In addition to mailing the report, PDT stores a copy in /var/perf/tmp/PDT_REPORT. Before the new report is written, the previous report is renamed /var/perf/tmp/PDT_REPORT.last.
While many common system performance problems are of a specific nature--a system may have too little memory--PDT also attempts to apply some general concepts of well-performing systems to its search for problems. Some of these concepts, together with examples of their application to AIX, are:
Balanced Use of Resources
In general, if there are several resources of the same type, then a balanced use of those resources produces better performance.
Operation within Bounds
Resources have limits to their use. Trends that would attempt to exceed those limits should be detected and reported.
Identify Workload Trends
Trends can indicate a change in the nature of the workload as well as increases in the amount of resource used:
Error-Free Operation
Hardware or software errors often produce performance problems.
Changes Should be Investigated
New workloads or processes that start to consume resources may be the first sign of a problem.
Appropriate Setting of System Parameters
There are many parameters in a system. Are all of them set appropriately?

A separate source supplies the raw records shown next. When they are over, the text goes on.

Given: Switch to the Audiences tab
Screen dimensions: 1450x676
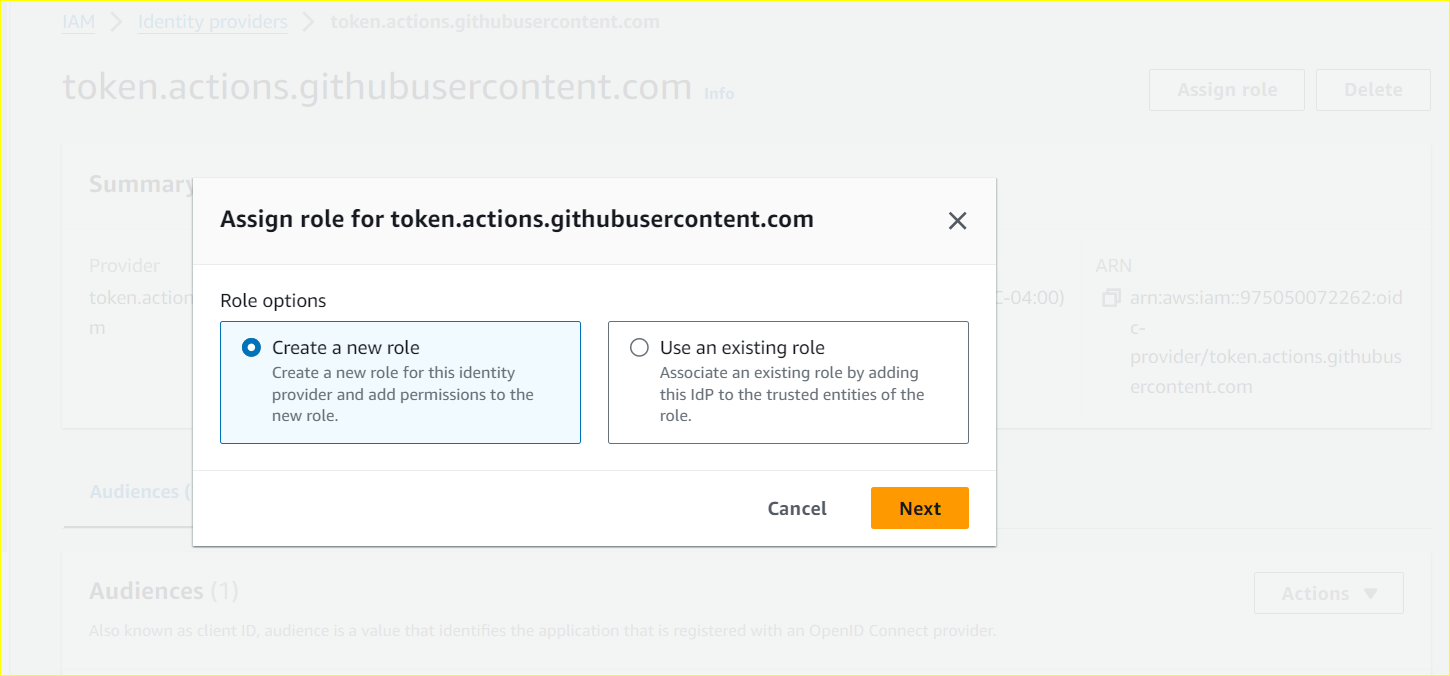Looking at the screenshot, I should click(135, 491).
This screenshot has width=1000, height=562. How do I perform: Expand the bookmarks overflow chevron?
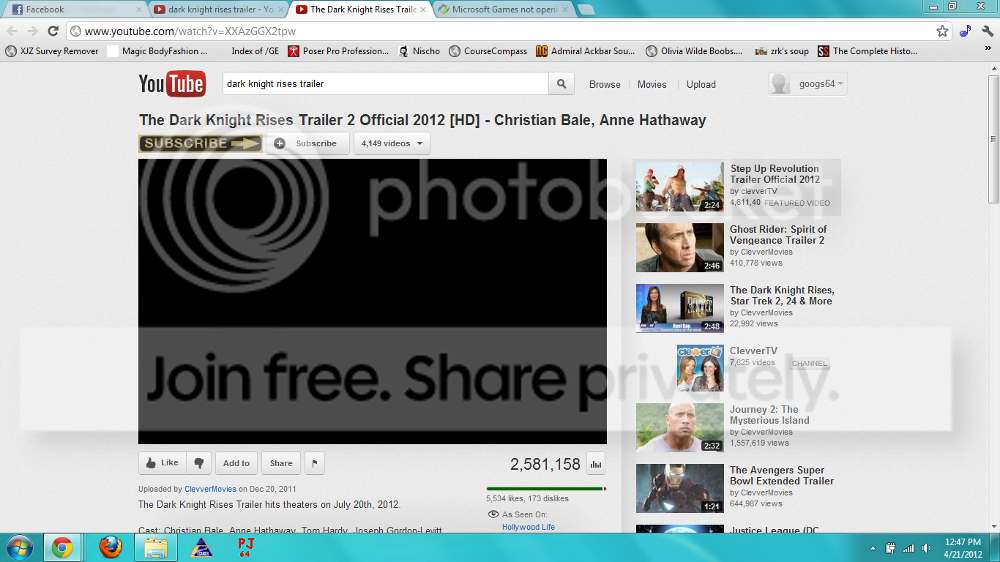coord(987,49)
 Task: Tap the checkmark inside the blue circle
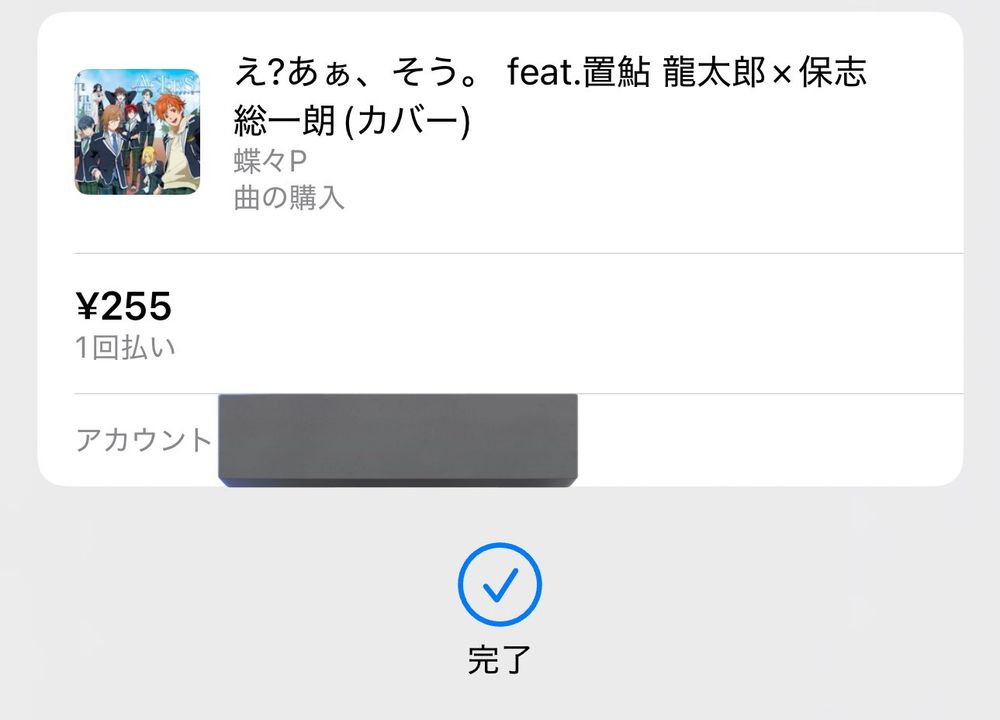(500, 585)
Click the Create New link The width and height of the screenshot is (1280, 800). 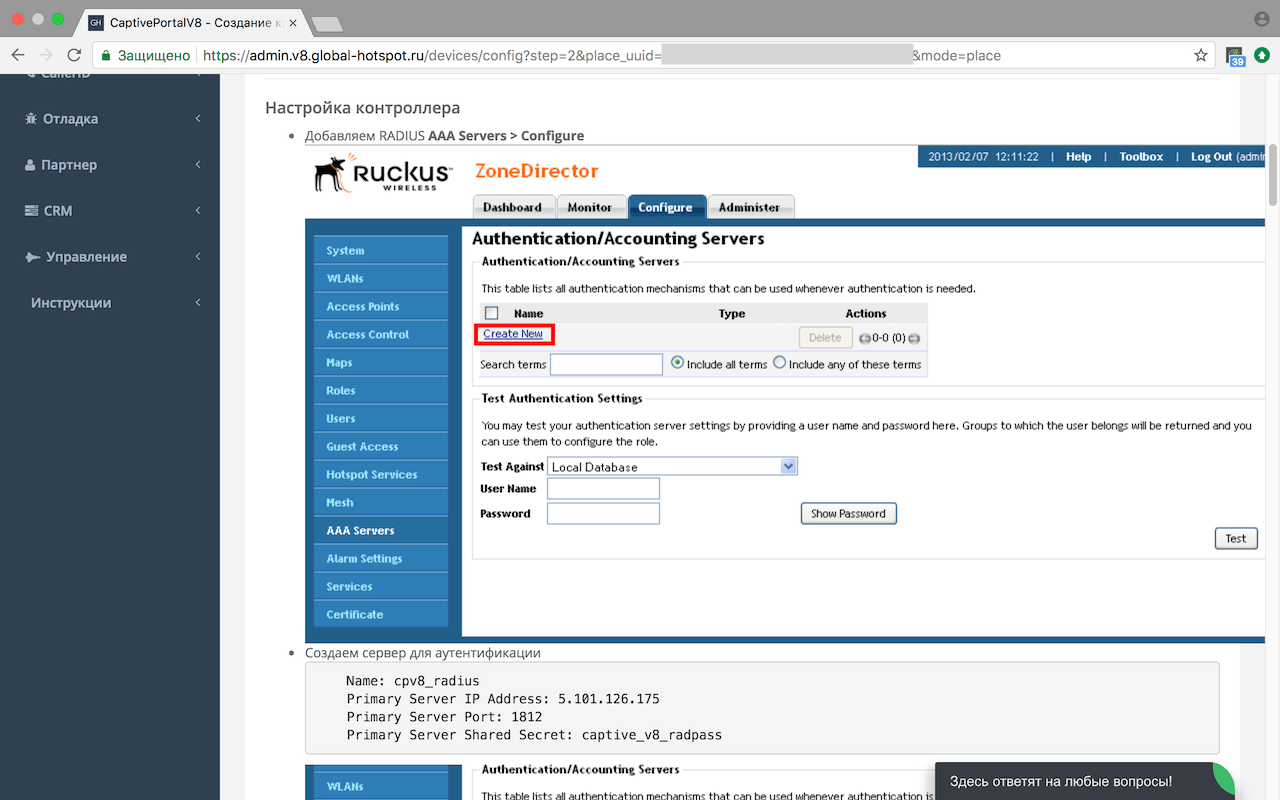[x=513, y=333]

The PDT report consists of several sections (see the example, below). After the header information, the Alerts section contains identified violations of the concepts noted above. If no alerts are found, the section is not present in the report. The next two sections are for upward trends and downward trends. These two sections focus on problem anticipation, rather than on the identification of existing problems. In general, the same concepts are applied--but with a view toward projecting when violations will occur. If no upward or downward trends are detected, these sections are not present in the report.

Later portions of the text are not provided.